• **MATERIAL SHOWN**:
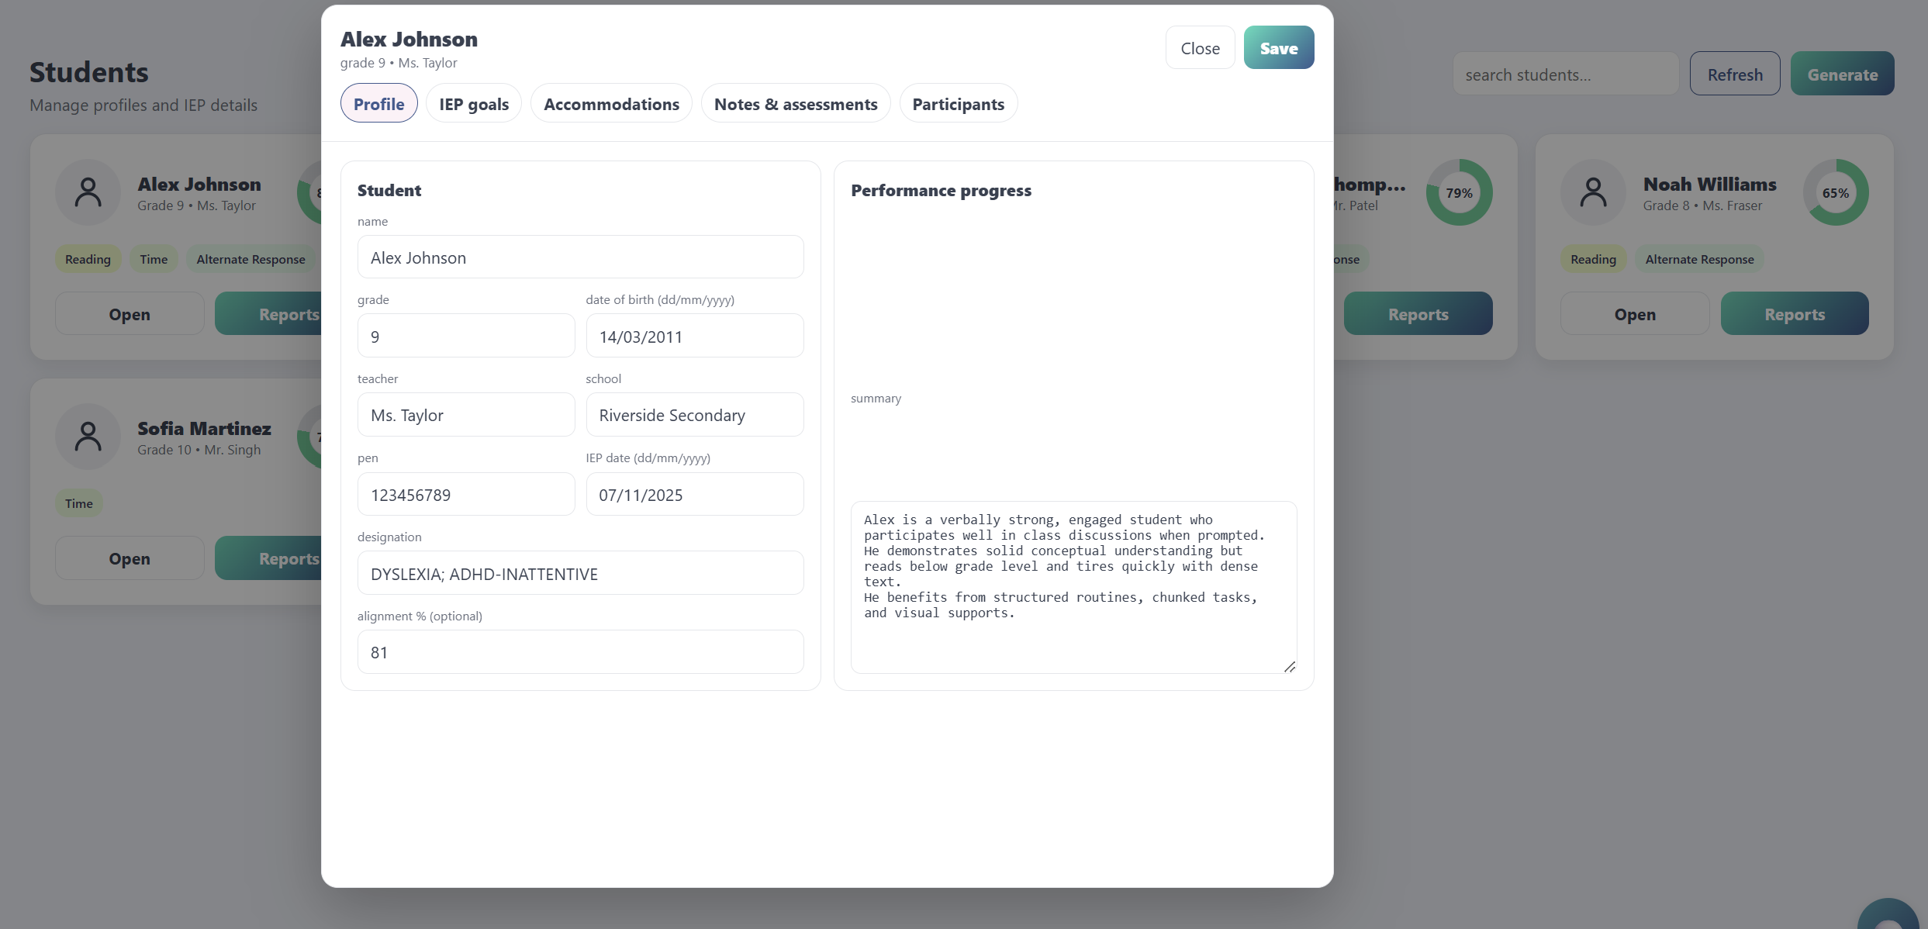Click the date of birth field

694,337
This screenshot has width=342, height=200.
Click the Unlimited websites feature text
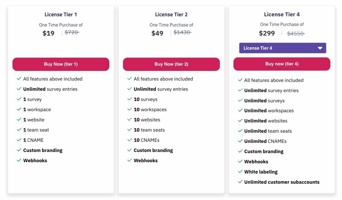(266, 121)
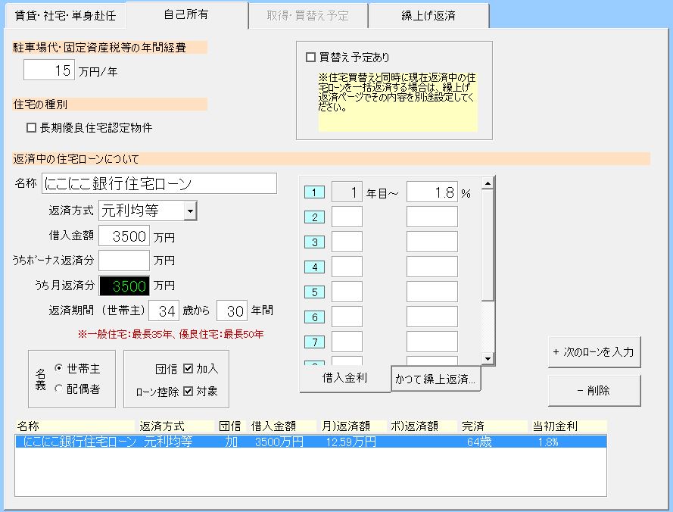This screenshot has height=512, width=673.
Task: Click the cyan row 5 interest rate button
Action: [x=313, y=292]
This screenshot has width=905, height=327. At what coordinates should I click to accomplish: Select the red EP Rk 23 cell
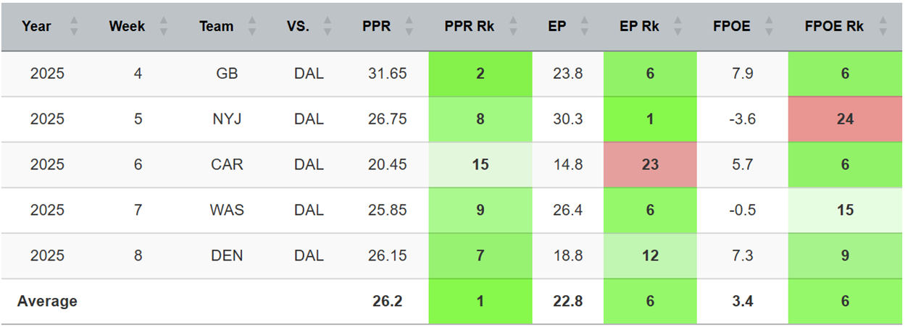point(650,165)
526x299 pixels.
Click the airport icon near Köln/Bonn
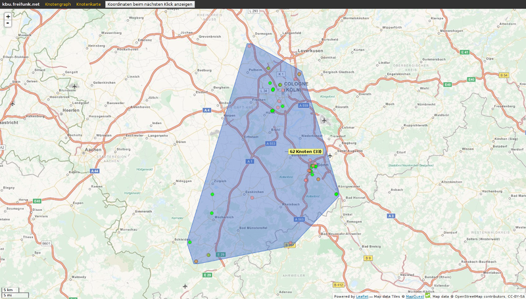pos(323,120)
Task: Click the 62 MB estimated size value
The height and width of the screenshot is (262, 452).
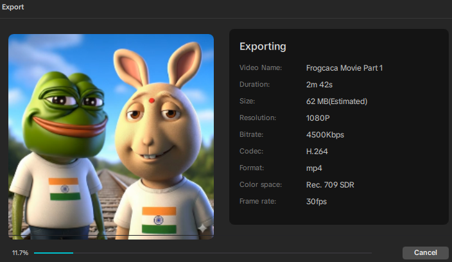Action: coord(336,101)
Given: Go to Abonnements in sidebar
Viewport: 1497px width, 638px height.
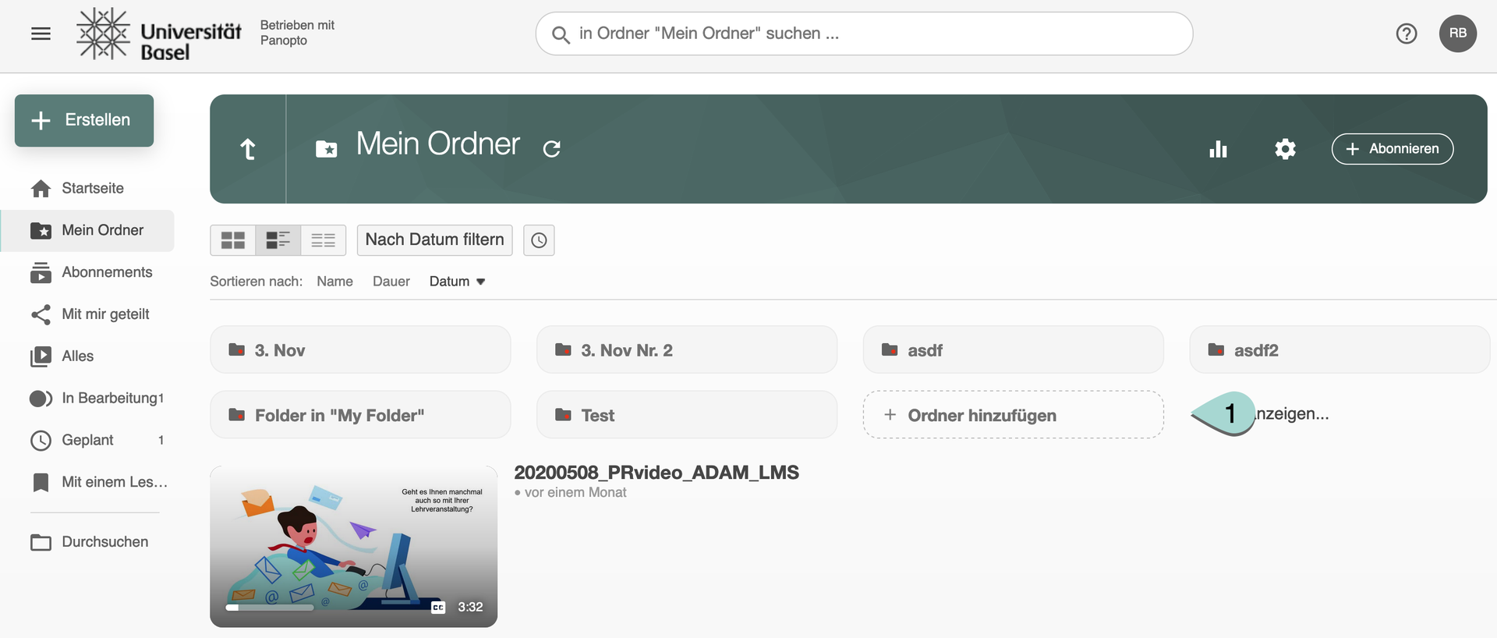Looking at the screenshot, I should point(107,272).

• **STATED EXERCISE**: Rewrite all the lines above with "Unlimited websites" changed to "Unlimited domains" and everything else left as it is. Leave the pictures out.

• **RESPONSE TO THE EXERCISE**:
Click the date of birth field

694,337
This screenshot has width=342, height=200.
Click the Unlimited domains feature text
(266, 121)
This screenshot has height=512, width=673.
Task: Click the cyan row 5 interest rate button
Action: [x=313, y=292]
This screenshot has width=905, height=327. At what coordinates should I click to accomplish: Select the red EP Rk 23 cell
point(650,165)
526x299 pixels.
Click the airport icon near Köln/Bonn
pos(323,120)
Task: Click the 62 MB estimated size value
The height and width of the screenshot is (262, 452).
Action: coord(336,101)
Given: Go to Abonnements in sidebar
Viewport: 1497px width, 638px height.
Looking at the screenshot, I should point(107,272).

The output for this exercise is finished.